Butyrylcholinesterase in lipid metabolism: A new outlook
- PMID: 37129444
- DOI: 10.1111/jnc.15833
Butyrylcholinesterase in lipid metabolism: A new outlook
Abstract
Cholinesterase enzymes acetylcholinesterase (AChE) and butyrylcholinesterase (BChE) are traditionally associated with the termination of acetylcholine mediated neural signaling. The fact that these ubiquitous enzymes are also found in tissues not involved in neurotransmission has led to search for alternative functions for these enzymes. Cholinesterases are reported to be involved in many lipid related disease states. Taking into view that lipases and cholinesterases belong to the same enzyme class and by comparing the catalytic sites, we propose a new outlook on the link between BChE and lipid metabolism.
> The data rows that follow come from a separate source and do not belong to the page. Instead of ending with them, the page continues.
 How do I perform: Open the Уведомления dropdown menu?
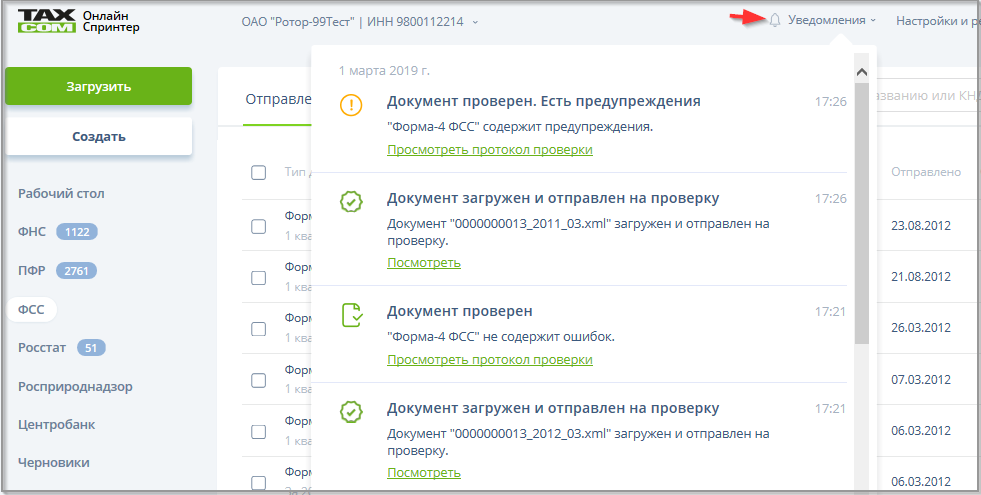pyautogui.click(x=831, y=20)
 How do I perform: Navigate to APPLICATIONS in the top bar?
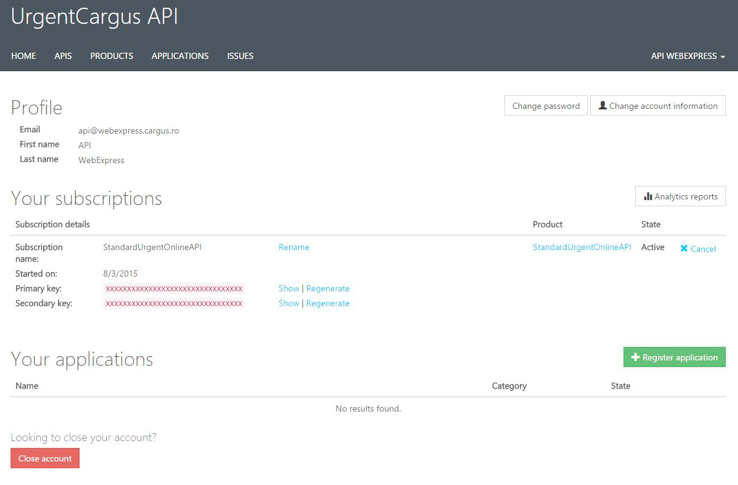[180, 56]
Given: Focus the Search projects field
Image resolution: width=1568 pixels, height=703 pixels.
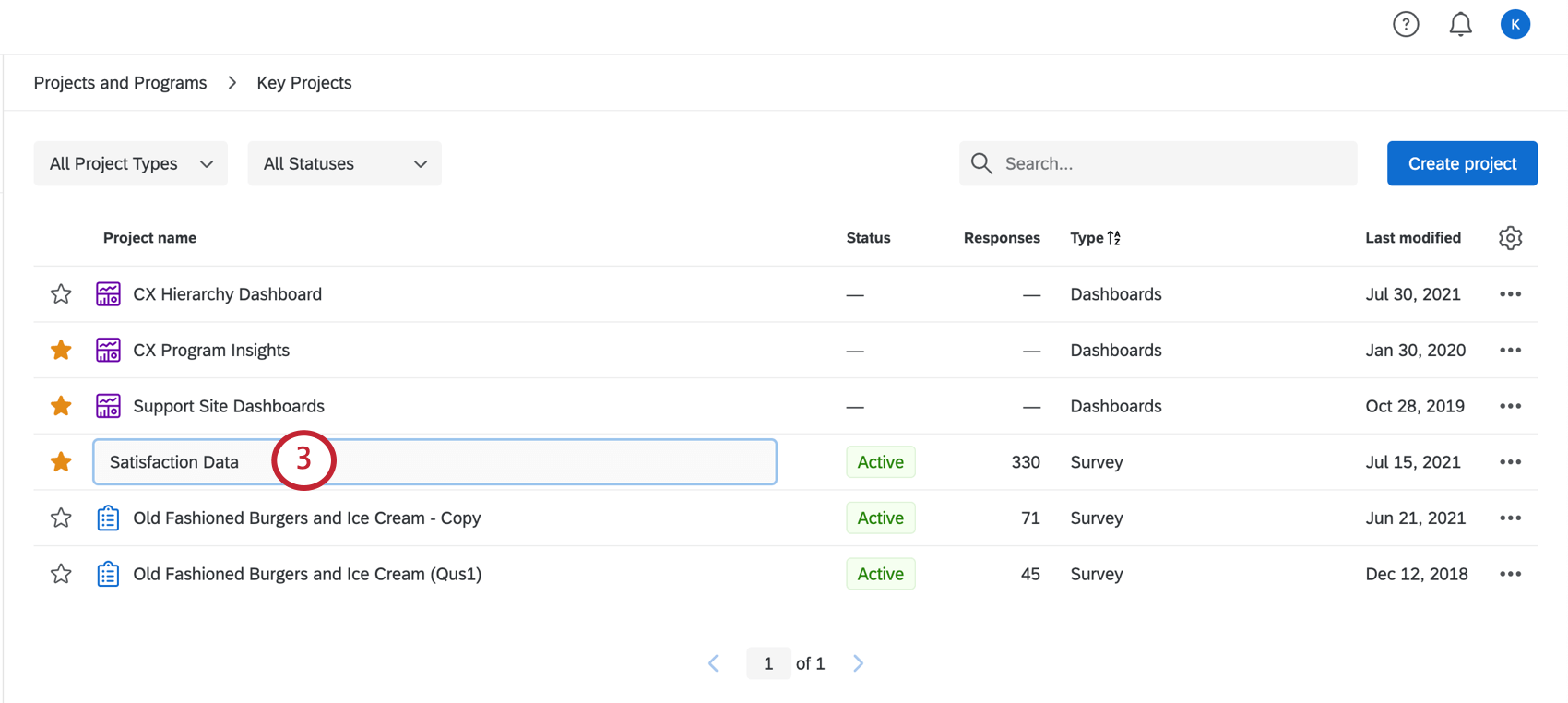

The lipogenic substrates of BChE that have recently emerged in contrast to traditional cholinesterase substrates are explained through the hydrolytic capacity of BChE for ghrelin, 4-methyumbelliferyl (4-mu) palmitate, and arachidonoylcholine and through endogenous lipid mediators such as cannabinoids like anandamide and essential fatty acids. The abundance of BChE in brain, intestine, liver, and plasma, tissues with active lipid metabolism, supports the idea that BChE may be involved in lipid hydrolysis. BChE is also regulated by various lipids such as linoleic acid, alpha-linolenic acid or dioctanoylglycerol, whereas AChE is inhibited. The finding that BChE is able to hydrolyze 4-mu palmitate at a pH where lipases are less efficient points to its role as a backup in lipolysis. In diseases such as Alzheimer, in which elevated BChE and impaired lipid levels are observed, the lipolytic activity of BChE might be involved. It is possible to suggest that fatty acids such as 4-mu palmitate, ghrelin, arachidonoylcholine, essential fatty acids, and other related lipid mediators regulate cholinesterases, which could lead to some sort of compensatory mechanism at high lipid concentrations.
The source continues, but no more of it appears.